Pre Scriptum: quella merda del mio socio approfittando della mia temporanea carenza di connessione mi ha bruciato sul filo di lana e ha pubblicato la recensione di questo libro prima di me, nonostante il testo glielo abbia prestato io.
Genova sembrava d’oro e d’argento è il secondo romanzo di Giacomo Gensini, ex celerino. Scritto senza particolare bravura e senza particolare infamia, ha però un grande pregio. E’ la storia di uno stronzo. E’ la storia vista e raccontata da qualcuno che sta dall’altra parte della barricata, anche se definire la barricata è l’impegno più interessante. Ha i suoi limiti e i suoi pregi, e devo dire che mi aspettavo di peggio.
Ormai di Genova hanno parlato tutti, e non c’è motivo per cui non ne parli anche la voce di uno sbirro del VII Nucleo Antisommossa – i famosi Canterini boys – e proprio per questo per me, che ho vissuto quei giorni, i giorni successivi e gli anni che hanno trascinato con loro le ricostruzioni, gli atti dei tribunali e i racconti di chi è stato e di chi stato non è, è un libro interessante.
Se dovessi darne una descrizione direi che è la dichiarazione di ineluttabilità di quanto è avvenuto e di quanto avviene, direi che alla fine dei conti per chi sta da quella parte della barricata archiviata la constatazione di un sistema marcio di cui essere ingranaggio, l’unica giustificazione è quella dell’inevitabilità del tutto, della dimensione intrinseca alla natura umana e alla società di quanto Genova è stato e ha rappresentato per tutti.
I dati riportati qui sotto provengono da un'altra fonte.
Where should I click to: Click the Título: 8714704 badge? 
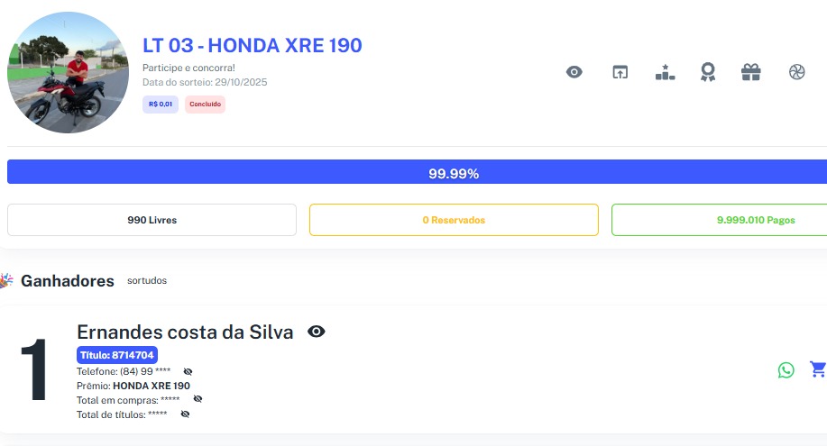(x=117, y=355)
E io penso che sia un po’ troppo comodo.
"Il consumismo, l’ipercompetitività, il mito del successo, l’individualismo patologico esasperavano le frustrazioni e acuivano la violenza. Un sistema fuori controllo e sempre più squilibrato provocava squilibri. Per questo la finzione dei diritti non poteva durare a lungo. Prima o poi, se l’apparato (del quale chi più chi meno facevamo parte) voleva sopravvivere, la repressione doveva diventare metodica e libera dagli ideali delle rivoluzioni del diciottesimo secolo."
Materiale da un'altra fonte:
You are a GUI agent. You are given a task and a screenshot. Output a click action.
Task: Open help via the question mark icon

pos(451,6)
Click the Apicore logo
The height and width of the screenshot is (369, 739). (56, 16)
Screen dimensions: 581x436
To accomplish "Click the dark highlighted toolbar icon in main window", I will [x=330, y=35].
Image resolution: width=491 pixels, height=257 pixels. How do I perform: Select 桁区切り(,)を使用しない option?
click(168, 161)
"I potenti e le lobby che li sostenevano si vedevano nella città dei Doria per decidere le loro quote di mondo. Niente di più. Noi e i manifestanti non avevamo alcun ruolo in tutto questo, non eravamo influenti, se non a un livello infinitesimale. Ma avremmo fatto un sacco di colore."
Il libro è onesto, secondo me, e molto istruttivo di come si percepisce lo sbirro medio del reparto mobile, delle contraddizioni che vive, delle ragioni che si da, al di fuori della retorica e dell’ipocrisia. Anche quando dipinge i poliziotti come uomini e non come robot o come fanatici: mette a nudo le contraddizioni e perpara il terreno per la vittima sacrificale delle spiegazioni che Gensini si è dato di Genova: la necessità antropologica e storica.
"Fatto sta che le veline ottenevano un unico scopo: renderci ogni giorno più nervosi. Caricarci come molle. […] Era il peggior modo possibile di reagire, ma anche l’unico. E non parlo della solita storia di rischiare la pelle per milletrecento euro al mese, con tutta la retorica annessa. Queste alla fine erano cazzate: l’avevamo scelto. Parlo del fatto che noi comunque eravamo e restavamo uomini. Credevano davvero che indossare un caso e una tuta ci rendesse immuni alla fatica e alla paura? Immuni alle emozioni… alla tensione, alla rabbia? No… nessuno di loro lo credeva davvero, […] ma fingevano che non fosse né possibile né accettabile, difendendo l’ipocrita mondo immaginario raccontato in tv."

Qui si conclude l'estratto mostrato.